• _JOB 1_: Output the records word for word, from the line holding "What do you see at coordinates (510, 242)" through the end of the records, both lines included. Omit the pictures.

• _EXCERPTED TEXT_:
The Open House Festival is an annual celebration of London’s architecture and neighbourhoods and the people and communities that make them. It runs from 13 to 21 September 2025, when more than 700 buildings will open their doors to the public, allowing them to look inside normally inaccessible gems.
This year the AJ approached architecture practices behind a special selection of AJ Architecture Award winners from the past five years to participate. Those taking part include Archio’s new type of suburban villa for the 1920s pioneering Becontree Estate in the London Borough of Barking and Dagenham.
The scheme, which completed in 2022, is part of an ongoing plan to create more housing in the borough and sits in an estate that remains the largest public housing scheme in the world, with 26,000 homes.
Also among the AJ Collection of seven schemes offering drop-in visits and guided tours during the festival is [Y/N] Studio’s Bradbury Works in a vibrant and unique east London community-focused public space.
Providing affordable workspace for Hackney Co-operative Developments, the refurbishment project added two storeys and has wrapped the former Victorian building in a striking polycarbonate skin that blurs both the industrial and domestic scale.
Red Clover Gardens – now known as Lion Green Road – by Mary Duggan Architects and RUFFARCHITECTS for the now-defunct Brick By Brick in Croydon is also on the list of must-see buildings to visit.
Here, 157 homes are arranged across five strikingly faceted blocks within a landscaped park-like setting. Each pavilion block’s composition responds to the site’s sloping topography and is oriented to optimise views.
The AJ Architecture Awards have been running since 2017 and celebrate design excellence in UK architecture. This year’s AJ Architecture Awards take place on 27 November 2025 at the Royal Lancaster London. For more information, see here.

• _JOB 2_:
Please answer these questions on the Open House Festival article, marking each answer with its letter:
(a) How many buildings will open their doors to the public during the festival?
(b) How many homes does the Becontree Estate have?
(c) On what date do this year's AJ Architecture Awards take place?

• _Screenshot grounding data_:
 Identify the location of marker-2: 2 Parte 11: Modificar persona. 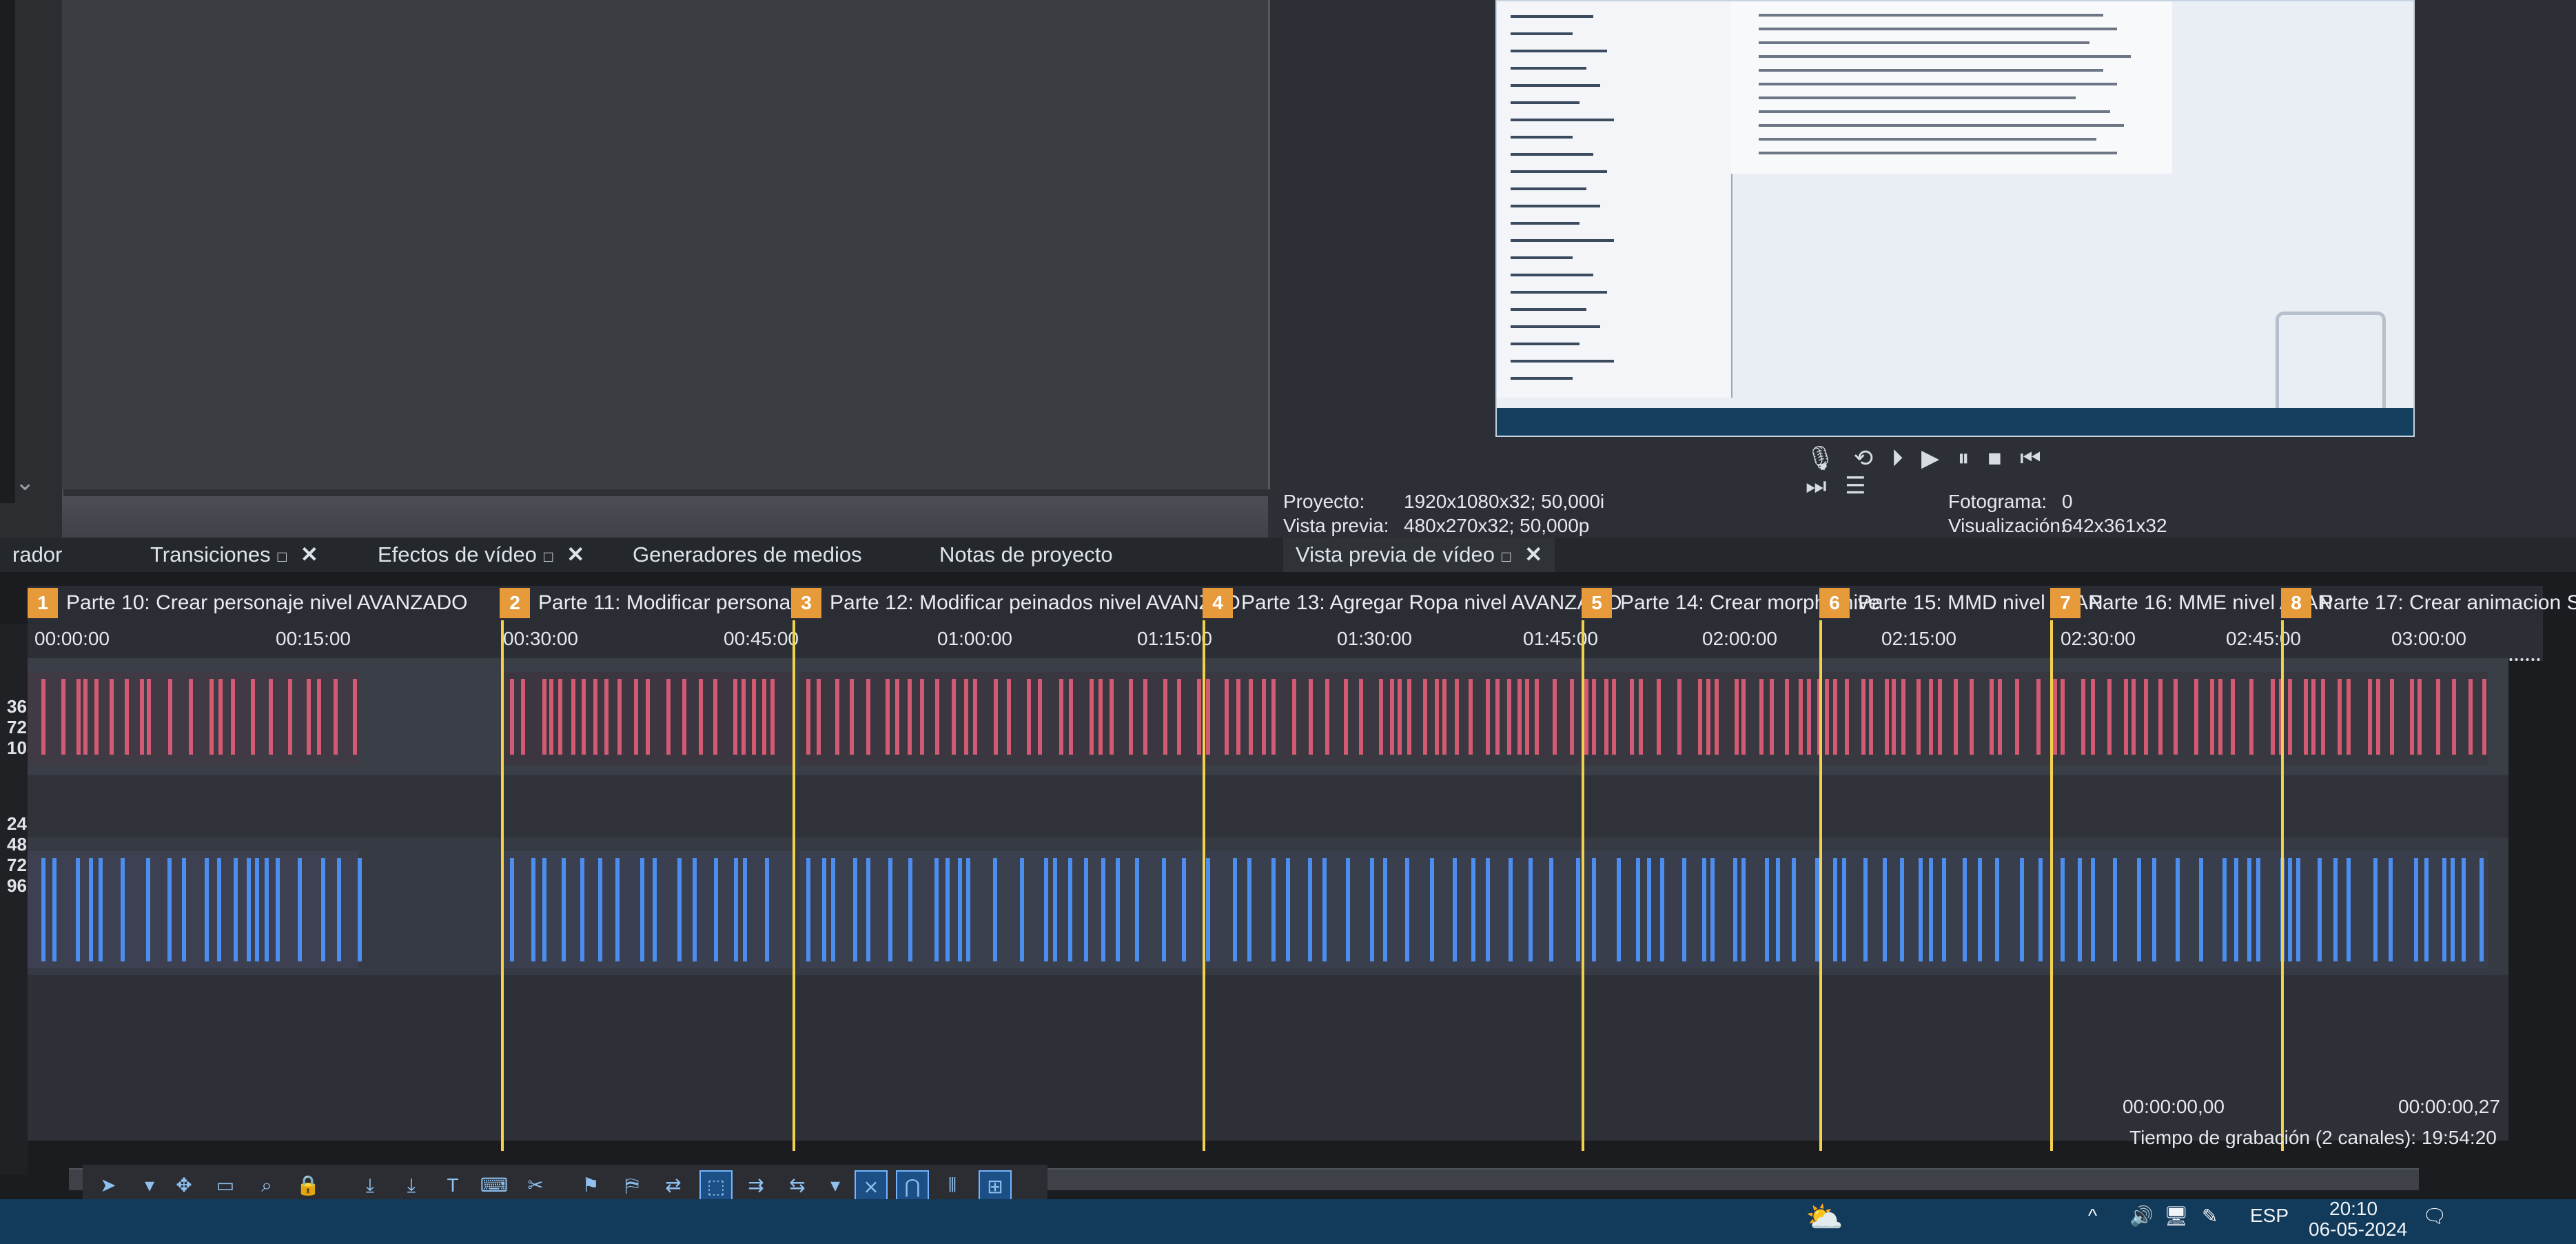
(645, 603).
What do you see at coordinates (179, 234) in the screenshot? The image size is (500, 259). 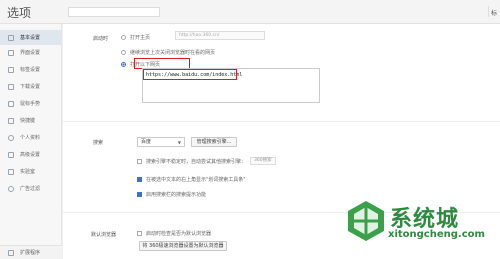 I see `option-label: 启动时检查是否为默认浏览器` at bounding box center [179, 234].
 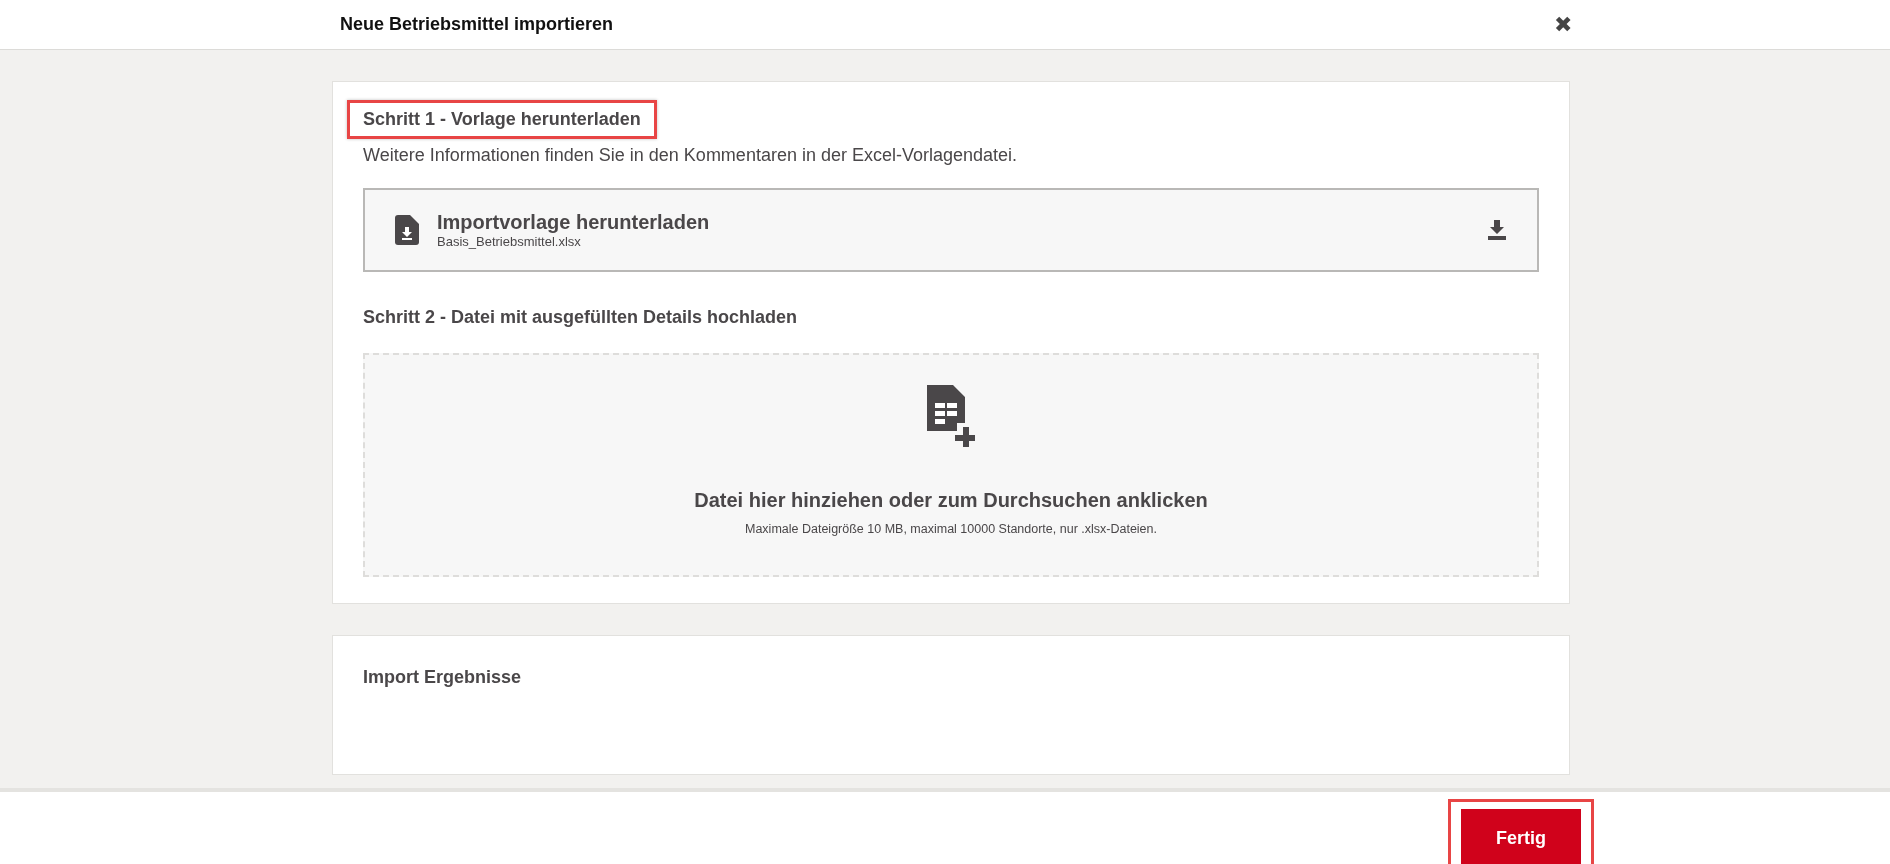 What do you see at coordinates (510, 242) in the screenshot?
I see `file-name: Basis_Betriebsmittel.xlsx` at bounding box center [510, 242].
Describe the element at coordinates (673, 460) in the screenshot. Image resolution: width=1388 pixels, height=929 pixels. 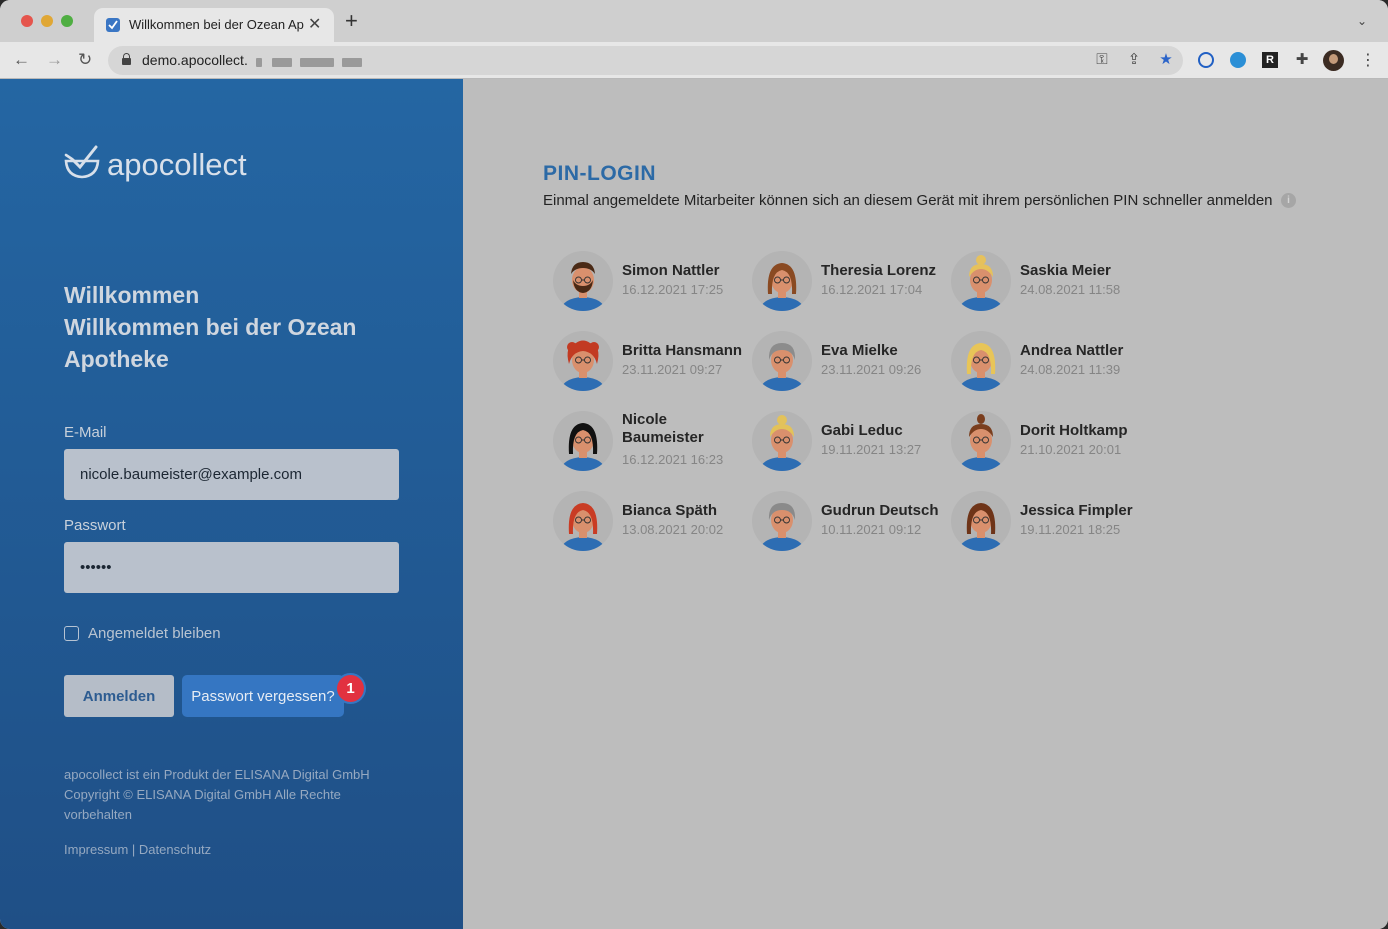
I see `user-last-login: 16.12.2021 16:23` at that location.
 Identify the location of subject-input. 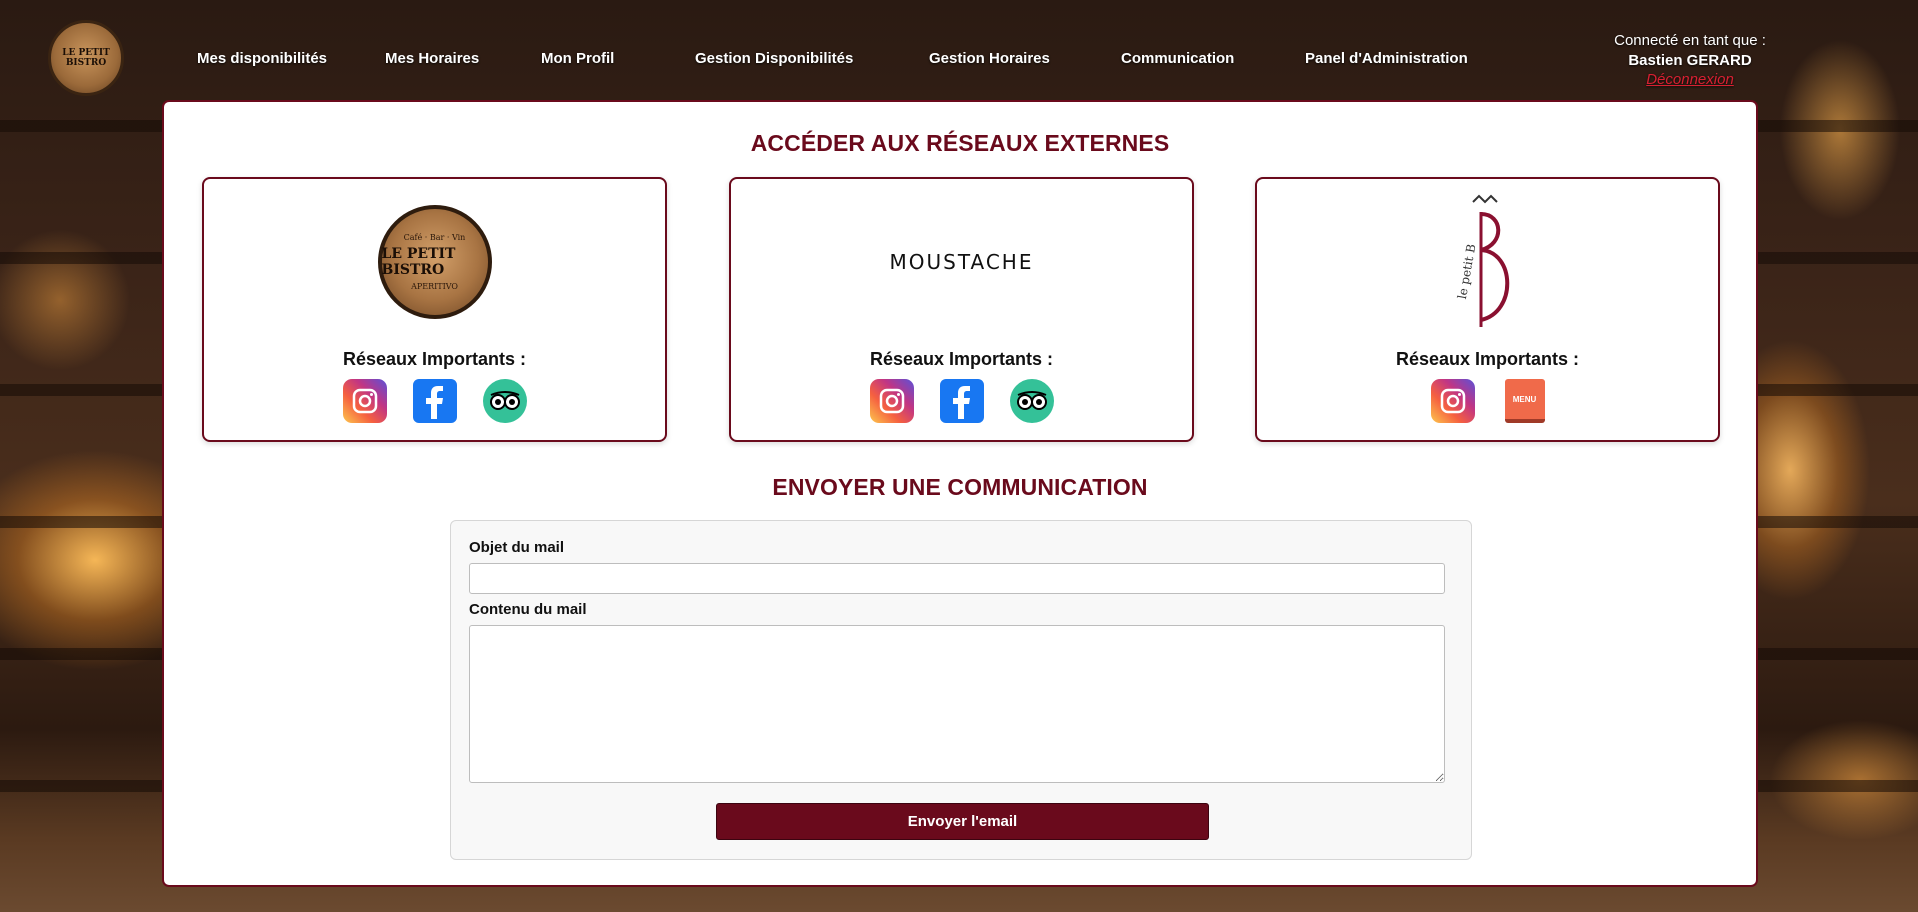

• _OUTPUT 1_:
  What do you see at coordinates (510, 242) in the screenshot?
I see `file-name: Basis_Betriebsmittel.xlsx` at bounding box center [510, 242].
Describe the element at coordinates (673, 460) in the screenshot. Image resolution: width=1388 pixels, height=929 pixels. 
I see `user-last-login: 16.12.2021 16:23` at that location.
 Identify the location of subject-input. 

• _OUTPUT 2_:
(a) More than 700 buildings.
(b) 26,000 homes.
(c) 27 November 2025.